Work instruction => Extract the line that contains "Instruction: Check the" and every line after it through the end of the records below, exactly as written, leaving out any pictures.
[Data for processing Boundary: Start]
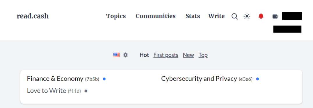Click the US flag language icon
Viewport: 313px width, 108px height.
(116, 55)
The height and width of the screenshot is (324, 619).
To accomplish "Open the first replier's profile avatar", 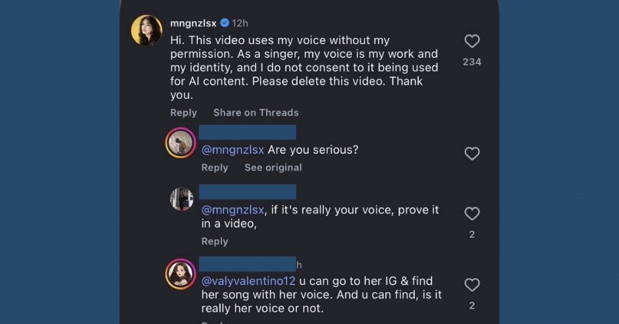I will coord(181,141).
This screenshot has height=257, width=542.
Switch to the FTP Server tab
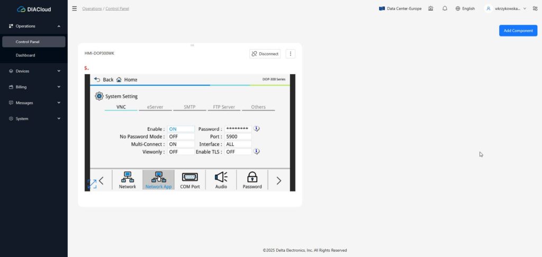coord(224,107)
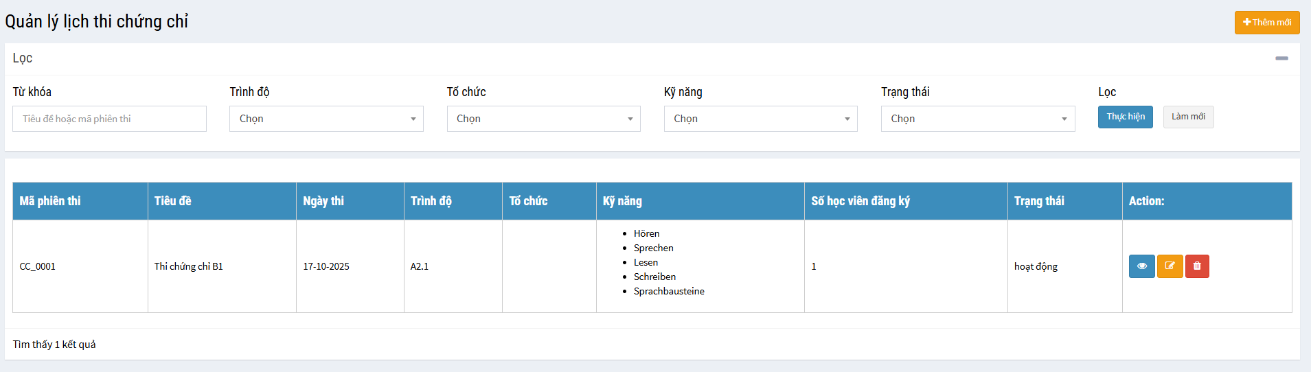Click the Sprachbausteine skill list item

coord(669,291)
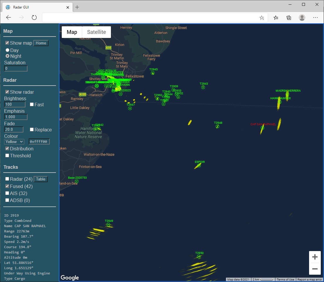Image resolution: width=324 pixels, height=282 pixels.
Task: Open the Colour dropdown set to Yellow
Action: pyautogui.click(x=14, y=142)
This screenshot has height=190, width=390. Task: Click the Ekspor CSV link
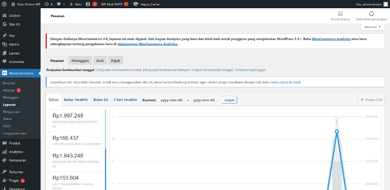pyautogui.click(x=372, y=100)
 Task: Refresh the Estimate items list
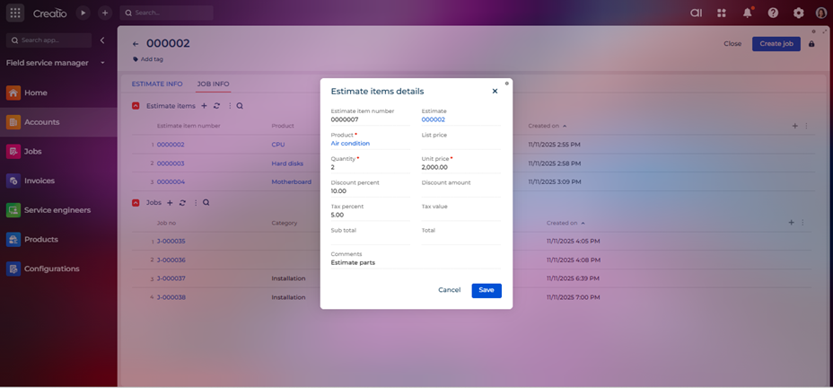point(216,106)
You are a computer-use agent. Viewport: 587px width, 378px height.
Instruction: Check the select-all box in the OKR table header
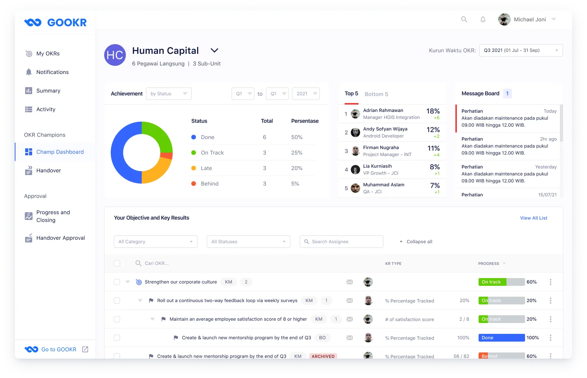click(x=117, y=263)
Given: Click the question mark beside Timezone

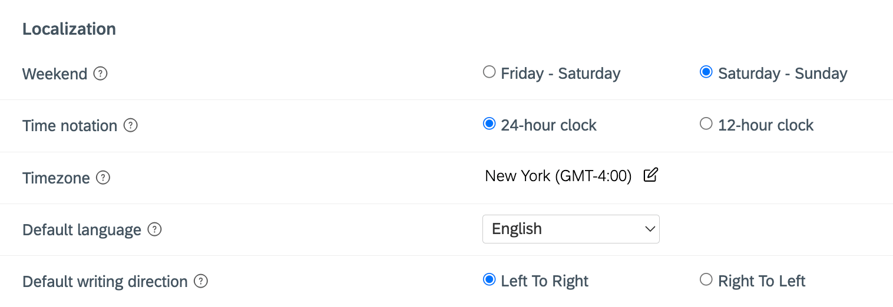Looking at the screenshot, I should point(103,178).
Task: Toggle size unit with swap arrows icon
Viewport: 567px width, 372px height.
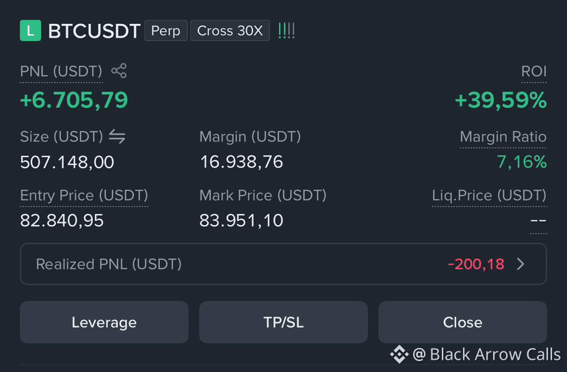Action: tap(117, 137)
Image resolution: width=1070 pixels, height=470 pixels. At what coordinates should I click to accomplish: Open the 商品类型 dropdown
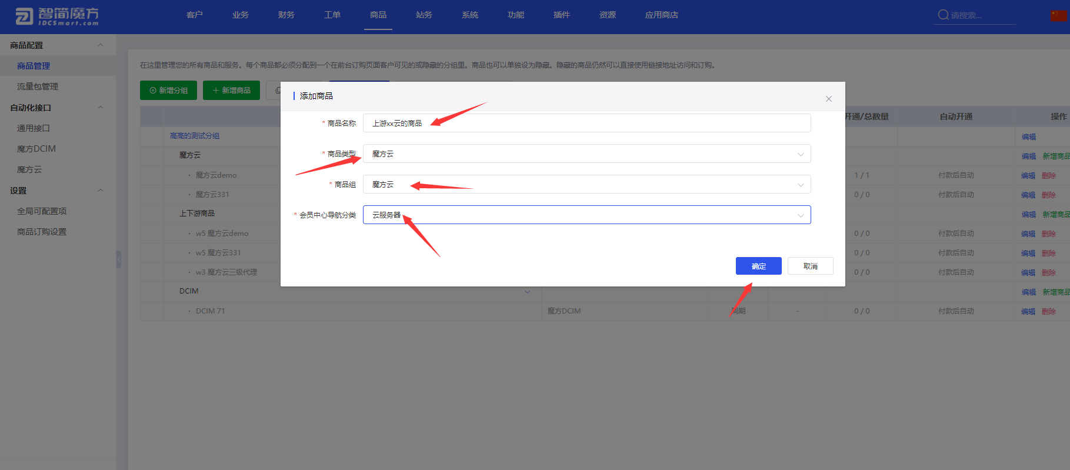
[Data for processing Boundary: End]
Answer to the problem =>
Instruction: Check the select-all box in the OKR table header
click(x=117, y=263)
Given: Click the question mark beside Timezone

Looking at the screenshot, I should point(103,178).
Task: Toggle size unit with swap arrows icon
Viewport: 567px width, 372px height.
Action: tap(117, 137)
Image resolution: width=1070 pixels, height=470 pixels. At what coordinates should I click to accomplish: Open the 商品类型 dropdown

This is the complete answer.